## [Objective 1]
List every club that the text about Dimitri Basilaia says he joined or played for.

## [Extract provided]
========================================================================

Dimitri Basilaia (born 27, November, 1985) is a Georgian rugby union player who plays for USA Perpignan in the Top 14.

Club career

Basilaia left Georgia and joined Clermont, playing in the Espoirs side. After being unable to break into the Clermont first team, he left for Fédérale 1 side Morlaàs in 2008. Basilaia went on to play for four clubs in Fédérale 1 in four seasons, with one season spells at Le Bugue, Aubenas and Valence d'Agen. After his performances for Georgia at the 2011 World Cup he was signed by Edinburgh in 2012 and he became the first ever Georgian to play in the Pro12. He joined Perpignan in May 2014.

International career

Basilaia made his debut for Georgia in 2008, scoring a try against Portugal and becoming first choice for the ENC that year. However, after 2008, Basilaia lost his place in the Georgia side as Mamuka Gorgodze changed position from lock to number 8. Basilaia made limited appearances for Georgia, either as a sub or in weakened sides, for the next couple of years.

========================================================================

## [Data]
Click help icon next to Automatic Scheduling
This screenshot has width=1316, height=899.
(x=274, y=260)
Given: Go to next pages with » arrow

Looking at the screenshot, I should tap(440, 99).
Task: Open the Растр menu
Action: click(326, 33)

========================================================================

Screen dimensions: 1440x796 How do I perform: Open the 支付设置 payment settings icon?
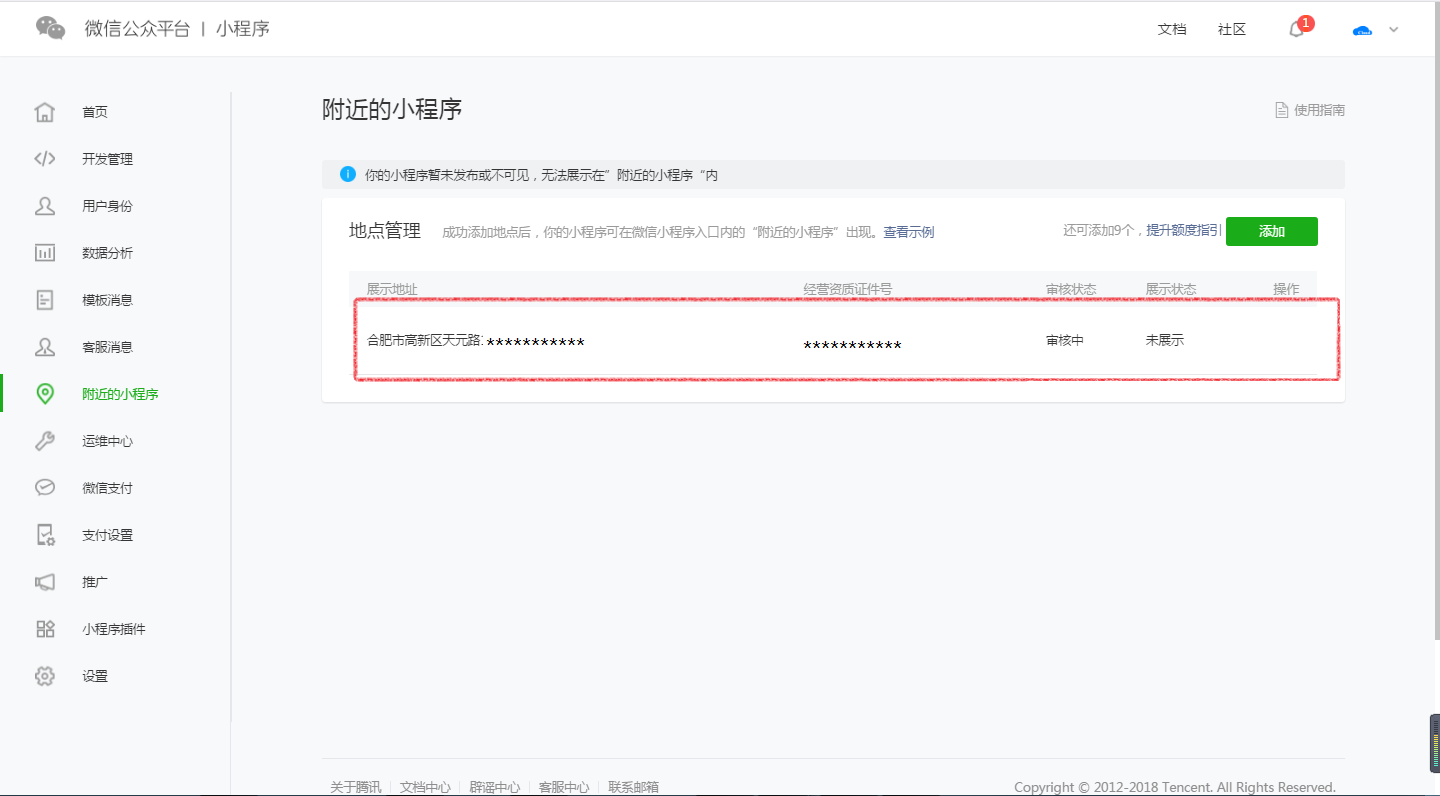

========================================================================

## [Objective 2]
Copy out the listing lines starting with the line containing "Click help icon next to Automatic Scheduling" and going on through the line containing "Action: click(326, 33)", swapping "help icon" for "info icon" and leaving everything else unchanged.

## [Full response 1]
Clermont, Morlaàs, Le Bugue, Aubenas, Valence d'Agen, Edinburgh, Perpignan

## [Full response 2]
Click info icon next to Automatic Scheduling
This screenshot has width=1316, height=899.
(x=274, y=260)
Given: Go to next pages with » arrow

Looking at the screenshot, I should tap(440, 99).
Task: Open the Растр menu
Action: click(326, 33)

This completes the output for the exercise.